Copy every record word for word.

### Data extract
==*==
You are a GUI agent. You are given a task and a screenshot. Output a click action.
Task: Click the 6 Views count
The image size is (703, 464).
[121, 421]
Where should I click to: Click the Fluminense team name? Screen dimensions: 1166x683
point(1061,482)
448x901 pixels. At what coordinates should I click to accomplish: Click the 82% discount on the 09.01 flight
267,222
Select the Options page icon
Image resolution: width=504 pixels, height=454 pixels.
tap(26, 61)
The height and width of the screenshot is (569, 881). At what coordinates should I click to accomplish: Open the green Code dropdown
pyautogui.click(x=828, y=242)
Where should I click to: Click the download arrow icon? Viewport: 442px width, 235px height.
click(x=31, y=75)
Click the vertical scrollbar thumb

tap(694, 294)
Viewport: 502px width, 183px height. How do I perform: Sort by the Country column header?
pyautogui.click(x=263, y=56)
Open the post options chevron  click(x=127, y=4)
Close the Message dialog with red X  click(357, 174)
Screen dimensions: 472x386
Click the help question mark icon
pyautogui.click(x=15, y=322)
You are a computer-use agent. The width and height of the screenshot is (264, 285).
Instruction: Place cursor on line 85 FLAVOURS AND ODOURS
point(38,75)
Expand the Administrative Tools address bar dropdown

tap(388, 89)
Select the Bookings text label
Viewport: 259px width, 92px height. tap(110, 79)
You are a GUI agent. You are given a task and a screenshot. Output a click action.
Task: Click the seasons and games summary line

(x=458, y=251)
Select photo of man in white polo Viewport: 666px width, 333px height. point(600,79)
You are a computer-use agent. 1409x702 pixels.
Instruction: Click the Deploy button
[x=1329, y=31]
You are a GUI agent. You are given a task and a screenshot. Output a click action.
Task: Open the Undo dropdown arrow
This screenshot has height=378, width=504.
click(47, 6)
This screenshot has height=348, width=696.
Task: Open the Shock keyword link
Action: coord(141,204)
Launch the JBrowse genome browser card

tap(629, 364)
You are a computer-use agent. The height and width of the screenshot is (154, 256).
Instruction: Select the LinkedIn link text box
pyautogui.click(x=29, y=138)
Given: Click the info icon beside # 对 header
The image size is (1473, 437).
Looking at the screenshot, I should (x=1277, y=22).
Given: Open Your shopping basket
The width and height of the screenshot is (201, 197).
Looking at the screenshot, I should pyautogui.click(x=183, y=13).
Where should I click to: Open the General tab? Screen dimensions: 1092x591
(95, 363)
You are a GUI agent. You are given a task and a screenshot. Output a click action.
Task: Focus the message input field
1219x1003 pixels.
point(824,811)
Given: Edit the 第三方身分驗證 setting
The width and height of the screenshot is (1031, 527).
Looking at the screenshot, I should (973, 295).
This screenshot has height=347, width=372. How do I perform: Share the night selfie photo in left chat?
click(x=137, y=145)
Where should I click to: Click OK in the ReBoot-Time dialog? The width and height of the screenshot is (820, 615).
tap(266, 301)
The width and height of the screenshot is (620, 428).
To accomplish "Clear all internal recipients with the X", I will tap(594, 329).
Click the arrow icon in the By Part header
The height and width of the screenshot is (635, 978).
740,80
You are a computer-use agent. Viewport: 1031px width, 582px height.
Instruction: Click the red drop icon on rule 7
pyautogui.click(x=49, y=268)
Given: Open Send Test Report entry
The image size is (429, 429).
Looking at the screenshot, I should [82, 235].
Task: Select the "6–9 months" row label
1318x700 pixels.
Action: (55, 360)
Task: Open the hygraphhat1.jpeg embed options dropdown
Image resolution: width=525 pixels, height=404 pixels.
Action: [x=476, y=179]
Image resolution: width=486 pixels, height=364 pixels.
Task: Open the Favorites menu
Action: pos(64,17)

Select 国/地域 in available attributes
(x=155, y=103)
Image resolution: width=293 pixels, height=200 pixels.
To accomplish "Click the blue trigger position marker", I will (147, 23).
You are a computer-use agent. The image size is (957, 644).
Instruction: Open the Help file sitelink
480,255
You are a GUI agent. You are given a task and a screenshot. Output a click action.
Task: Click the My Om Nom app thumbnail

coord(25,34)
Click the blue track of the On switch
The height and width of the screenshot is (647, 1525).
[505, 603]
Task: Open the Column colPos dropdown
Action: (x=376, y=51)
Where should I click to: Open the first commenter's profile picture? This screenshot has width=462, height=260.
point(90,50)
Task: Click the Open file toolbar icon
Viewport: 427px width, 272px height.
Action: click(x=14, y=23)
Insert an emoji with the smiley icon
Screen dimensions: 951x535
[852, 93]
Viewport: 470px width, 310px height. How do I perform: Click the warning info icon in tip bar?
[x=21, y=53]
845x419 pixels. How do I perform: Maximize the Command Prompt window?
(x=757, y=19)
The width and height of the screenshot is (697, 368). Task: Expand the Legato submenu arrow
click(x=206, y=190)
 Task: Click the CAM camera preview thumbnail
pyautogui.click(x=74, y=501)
==*==
### Written solution
You are a GUI agent. You are given a task and a screenshot. Output a click action.
Task: Click the 6 Views count
The image size is (703, 464).
[121, 421]
Where should I click to: Click the Fluminense team name? Screen dimensions: 1166x683
point(1061,482)
448x901 pixels. At what coordinates should I click to accomplish: Click the 82% discount on the 09.01 flight
267,222
Select the Options page icon
Image resolution: width=504 pixels, height=454 pixels.
tap(26, 61)
The height and width of the screenshot is (569, 881). At what coordinates should I click to accomplish: Open the green Code dropdown
pyautogui.click(x=828, y=242)
Where should I click to: Click the download arrow icon? Viewport: 442px width, 235px height.
click(x=31, y=75)
Click the vertical scrollbar thumb

tap(694, 294)
Viewport: 502px width, 183px height. How do I perform: Sort by the Country column header?
pyautogui.click(x=263, y=56)
Open the post options chevron  click(x=127, y=4)
Close the Message dialog with red X  click(357, 174)
Screen dimensions: 472x386
Click the help question mark icon
pyautogui.click(x=15, y=322)
You are a computer-use agent. The width and height of the screenshot is (264, 285).
Instruction: Place cursor on line 85 FLAVOURS AND ODOURS
point(38,75)
Expand the Administrative Tools address bar dropdown

tap(388, 89)
Select the Bookings text label
Viewport: 259px width, 92px height. tap(110, 79)
You are a GUI agent. You are given a task and a screenshot. Output a click action.
Task: Click the seasons and games summary line

(x=458, y=251)
Select photo of man in white polo Viewport: 666px width, 333px height. point(600,79)
You are a computer-use agent. 1409x702 pixels.
Instruction: Click the Deploy button
[x=1329, y=31]
You are a GUI agent. You are given a task and a screenshot. Output a click action.
Task: Open the Undo dropdown arrow
This screenshot has height=378, width=504.
click(47, 6)
This screenshot has height=348, width=696.
Task: Open the Shock keyword link
Action: coord(141,204)
Launch the JBrowse genome browser card

tap(629, 364)
You are a computer-use agent. The height and width of the screenshot is (154, 256).
Instruction: Select the LinkedIn link text box
pyautogui.click(x=29, y=138)
Given: Click the info icon beside # 对 header
The image size is (1473, 437).
Looking at the screenshot, I should (x=1277, y=22).
Given: Open Your shopping basket
The width and height of the screenshot is (201, 197).
Looking at the screenshot, I should pyautogui.click(x=183, y=13).
Where should I click to: Open the General tab? Screen dimensions: 1092x591
(95, 363)
You are a GUI agent. You are given a task and a screenshot. Output a click action.
Task: Focus the message input field
1219x1003 pixels.
point(824,811)
Given: Edit the 第三方身分驗證 setting
The width and height of the screenshot is (1031, 527).
Looking at the screenshot, I should (973, 295).
This screenshot has height=347, width=372. How do I perform: Share the night selfie photo in left chat?
click(x=137, y=145)
Where should I click to: Click OK in the ReBoot-Time dialog? The width and height of the screenshot is (820, 615).
tap(266, 301)
The width and height of the screenshot is (620, 428).
To accomplish "Clear all internal recipients with the X", I will tap(594, 329).
Click the arrow icon in the By Part header
The height and width of the screenshot is (635, 978).
740,80
You are a computer-use agent. Viewport: 1031px width, 582px height.
Instruction: Click the red drop icon on rule 7
pyautogui.click(x=49, y=268)
Given: Open Send Test Report entry
The image size is (429, 429).
Looking at the screenshot, I should [82, 235].
Task: Select the "6–9 months" row label
1318x700 pixels.
Action: (55, 360)
Task: Open the hygraphhat1.jpeg embed options dropdown
Image resolution: width=525 pixels, height=404 pixels.
Action: [x=476, y=179]
Image resolution: width=486 pixels, height=364 pixels.
Task: Open the Favorites menu
Action: pos(64,17)

Select 国/地域 in available attributes
(x=155, y=103)
Image resolution: width=293 pixels, height=200 pixels.
To accomplish "Click the blue trigger position marker", I will (147, 23).
You are a computer-use agent. The image size is (957, 644).
Instruction: Open the Help file sitelink
480,255
You are a GUI agent. You are given a task and a screenshot. Output a click action.
Task: Click the My Om Nom app thumbnail

coord(25,34)
Click the blue track of the On switch
The height and width of the screenshot is (647, 1525).
[505, 603]
Task: Open the Column colPos dropdown
Action: (x=376, y=51)
Where should I click to: Open the first commenter's profile picture? This screenshot has width=462, height=260.
point(90,50)
Task: Click the Open file toolbar icon
Viewport: 427px width, 272px height.
Action: click(x=14, y=23)
Insert an emoji with the smiley icon
Screen dimensions: 951x535
[852, 93]
Viewport: 470px width, 310px height. How do I perform: Click the warning info icon in tip bar?
[x=21, y=53]
845x419 pixels. How do I perform: Maximize the Command Prompt window?
(x=757, y=19)
The width and height of the screenshot is (697, 368). Task: Expand the Legato submenu arrow
click(x=206, y=190)
 Task: Click the CAM camera preview thumbnail
pyautogui.click(x=74, y=501)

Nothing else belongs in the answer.